What is #luckygirlsyndrome?
| 3 min read
Think back to the last day you had when everything just seemed to fall into place. Maybe you found a prime parking spot while running errands, snagged an item on sale that you’d been wanting for a while and got a call from your best friend inviting you out to dinner. Some people might say you were having a great day. But others devoted to what’s trending on social media would brand it as #luckygirlsyndrome Day. They’d post the details on Instagram or TikTok, with the hashtag #LuckyGirlSyndrome behind it. So, what’s the deal with this #LuckyGirlSyndrome that keeps cropping up online and in conversation? Here are the details.
How #LuckyGirlSyndrome got started
The branding centers around a 20-something influencer and entrepreneur from New York City who began growing her following on TikTok and Instagram by pointing out details of her amazing life and the cool things that were happening to her each day. Her videos struck a chord. She branded those good happenings the result of #LuckyGirlSyndrome. Others followed suit. This influencer’s TikTok following grew to more than 250,000 people, while her Instagram has another 20,000 fans. Between December 2022 and January 2023, TikTok videos tagged with #LuckyGirlSyndrome had been viewed nearly 150 million times, according to an article in The Washington Post.
What does #luckygirlsyndrome mean?
For its devotees, #LuckyGirlSyndrome is all about believing that your life will be filled with great things. A great job offer is coming. A fabulous trip awaits you. You spend your day knowing something unexpected and utterly cool is just around the corner.
New branding on an old idea
If you’re over the age of 30, the idea of #LuckyGirlSyndrome should sound pretty familiar to you. Those who have researched this recent trend say it’s just the latest incarnation of a positive-thinking movement. It’s a mental practice with some old roots. The difference is, #luckygirlsyndrome is branded for a Gen Z audience and is growing with social media followers. Some similar trends for different generations include:
It traces the thought line in “The Power of Positive Thinking,” a self-help book popular in the 1950s.
It mirrors more recent claims in books like “The Secret,” which was bolstered by airtime on “The Oprah Winfrey Show.”
It shares positive-thinking qualities with the trend of manifesting, which is the belief that you will something into being or happening just by the power of your own intense thoughts and actions. Manifestations typically revolve around finding love, improving relationships or getting a better job. It’s a mindset practice that remains popular in Gen X culture.

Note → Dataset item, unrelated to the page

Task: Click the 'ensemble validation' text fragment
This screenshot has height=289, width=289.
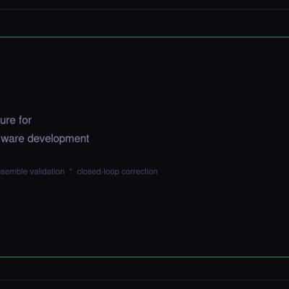Action: pyautogui.click(x=33, y=172)
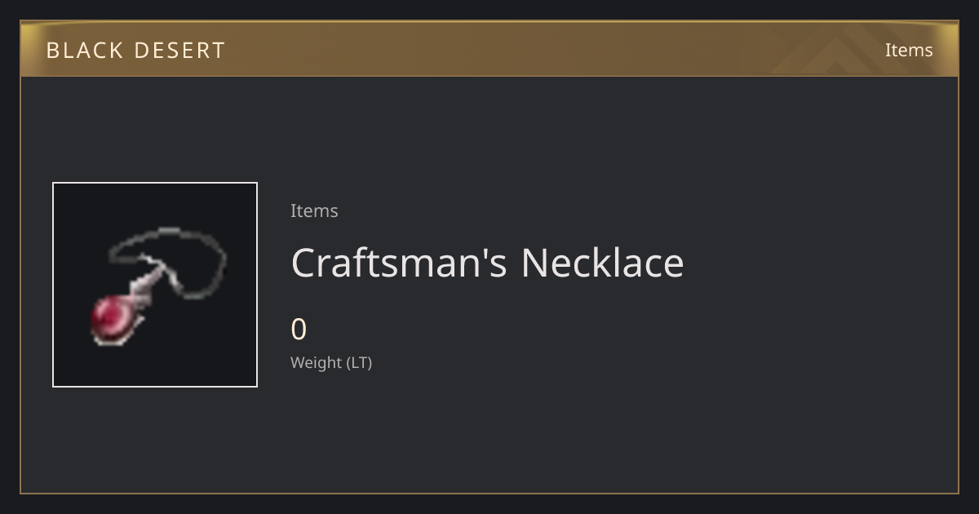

Will #luckygirlsyndrome work for you?
Since this trend started, a slew of doctors, scientists and therapists have weighed in on whether embracing a #luckygirlsyndrome mindset will help people achieve their goals – or lead to disappointment and self-esteem issues later. Several months into the trend, the results are mixed. The takeaway consensus seems to be that this philosophy is harmless if you’re using it for small things: Will you find your favorite ice cream at the store, or can you reach the food truck with the tasty tacos before it closes? Supporters say embracing a positive frame of mind is good for your mental health in that way. But where it gets tricky is applying #luckygirlsyndrome to important life decisions, like careers and relationships. It’s not likely you can reach the next steps on those big goals without doing the actual work it takes to get there.